##### INFORMATION PROVIDED

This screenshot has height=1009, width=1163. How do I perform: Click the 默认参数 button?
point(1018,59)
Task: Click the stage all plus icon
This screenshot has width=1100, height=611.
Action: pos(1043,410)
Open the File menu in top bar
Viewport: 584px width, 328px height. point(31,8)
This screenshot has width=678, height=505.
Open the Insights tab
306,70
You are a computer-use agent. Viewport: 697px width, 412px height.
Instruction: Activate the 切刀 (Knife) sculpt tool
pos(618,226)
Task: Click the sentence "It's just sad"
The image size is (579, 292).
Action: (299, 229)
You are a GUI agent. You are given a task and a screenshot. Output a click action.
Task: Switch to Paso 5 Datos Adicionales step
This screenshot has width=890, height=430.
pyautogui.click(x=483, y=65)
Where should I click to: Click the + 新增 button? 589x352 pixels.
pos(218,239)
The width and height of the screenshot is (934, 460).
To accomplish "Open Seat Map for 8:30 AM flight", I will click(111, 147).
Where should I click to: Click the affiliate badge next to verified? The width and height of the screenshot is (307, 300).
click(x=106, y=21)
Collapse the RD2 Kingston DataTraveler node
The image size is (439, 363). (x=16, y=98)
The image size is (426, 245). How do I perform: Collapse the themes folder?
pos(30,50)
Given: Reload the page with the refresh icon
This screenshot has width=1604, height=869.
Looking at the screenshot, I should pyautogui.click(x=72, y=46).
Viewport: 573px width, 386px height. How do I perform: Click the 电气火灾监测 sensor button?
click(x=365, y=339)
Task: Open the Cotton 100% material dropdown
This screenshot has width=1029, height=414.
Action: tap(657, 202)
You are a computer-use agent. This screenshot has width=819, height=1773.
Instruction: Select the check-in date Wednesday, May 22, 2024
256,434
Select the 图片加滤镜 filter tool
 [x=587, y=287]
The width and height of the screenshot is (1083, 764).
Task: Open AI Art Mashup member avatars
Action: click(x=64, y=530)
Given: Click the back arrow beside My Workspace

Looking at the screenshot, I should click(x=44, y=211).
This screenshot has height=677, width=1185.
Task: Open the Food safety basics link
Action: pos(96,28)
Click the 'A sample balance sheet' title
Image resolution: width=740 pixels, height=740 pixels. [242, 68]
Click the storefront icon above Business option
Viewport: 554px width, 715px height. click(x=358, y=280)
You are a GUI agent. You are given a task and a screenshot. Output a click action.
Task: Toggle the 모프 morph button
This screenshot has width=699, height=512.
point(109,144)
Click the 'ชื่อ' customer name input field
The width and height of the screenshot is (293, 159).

##########

### ABOUT THIS EXERCISE
Please return every line of the data, unaltered.

### SOLVED EXERCISE
This screenshot has height=1009, width=1163. How do I perform: Click the 默认参数 button?
point(1018,59)
Task: Click the stage all plus icon
This screenshot has width=1100, height=611.
Action: pos(1043,410)
Open the File menu in top bar
Viewport: 584px width, 328px height. point(31,8)
This screenshot has width=678, height=505.
Open the Insights tab
306,70
You are a computer-use agent. Viewport: 697px width, 412px height.
Instruction: Activate the 切刀 (Knife) sculpt tool
pos(618,226)
Task: Click the sentence "It's just sad"
The image size is (579, 292).
Action: (299, 229)
You are a GUI agent. You are given a task and a screenshot. Output a click action.
Task: Switch to Paso 5 Datos Adicionales step
This screenshot has width=890, height=430.
pyautogui.click(x=483, y=65)
Where should I click to: Click the + 新增 button? 589x352 pixels.
pos(218,239)
The width and height of the screenshot is (934, 460).
To accomplish "Open Seat Map for 8:30 AM flight", I will click(111, 147).
Where should I click to: Click the affiliate badge next to verified? The width and height of the screenshot is (307, 300).
click(x=106, y=21)
Collapse the RD2 Kingston DataTraveler node
The image size is (439, 363). (x=16, y=98)
The image size is (426, 245). How do I perform: Collapse the themes folder?
pos(30,50)
Given: Reload the page with the refresh icon
This screenshot has width=1604, height=869.
Looking at the screenshot, I should pyautogui.click(x=72, y=46).
Viewport: 573px width, 386px height. How do I perform: Click the 电气火灾监测 sensor button?
click(x=365, y=339)
Task: Open the Cotton 100% material dropdown
This screenshot has width=1029, height=414.
Action: tap(657, 202)
You are a computer-use agent. This screenshot has width=819, height=1773.
Instruction: Select the check-in date Wednesday, May 22, 2024
256,434
Select the 图片加滤镜 filter tool
 [x=587, y=287]
The width and height of the screenshot is (1083, 764).
Task: Open AI Art Mashup member avatars
Action: click(x=64, y=530)
Given: Click the back arrow beside My Workspace

Looking at the screenshot, I should click(x=44, y=211).
This screenshot has height=677, width=1185.
Task: Open the Food safety basics link
Action: pos(96,28)
Click the 'A sample balance sheet' title
Image resolution: width=740 pixels, height=740 pixels. [242, 68]
Click the storefront icon above Business option
Viewport: 554px width, 715px height. click(x=358, y=280)
You are a GUI agent. You are given a task and a screenshot. Output a click action.
Task: Toggle the 모프 morph button
This screenshot has width=699, height=512.
point(109,144)
Click the 'ชื่อ' customer name input field
The width and height of the screenshot is (293, 159).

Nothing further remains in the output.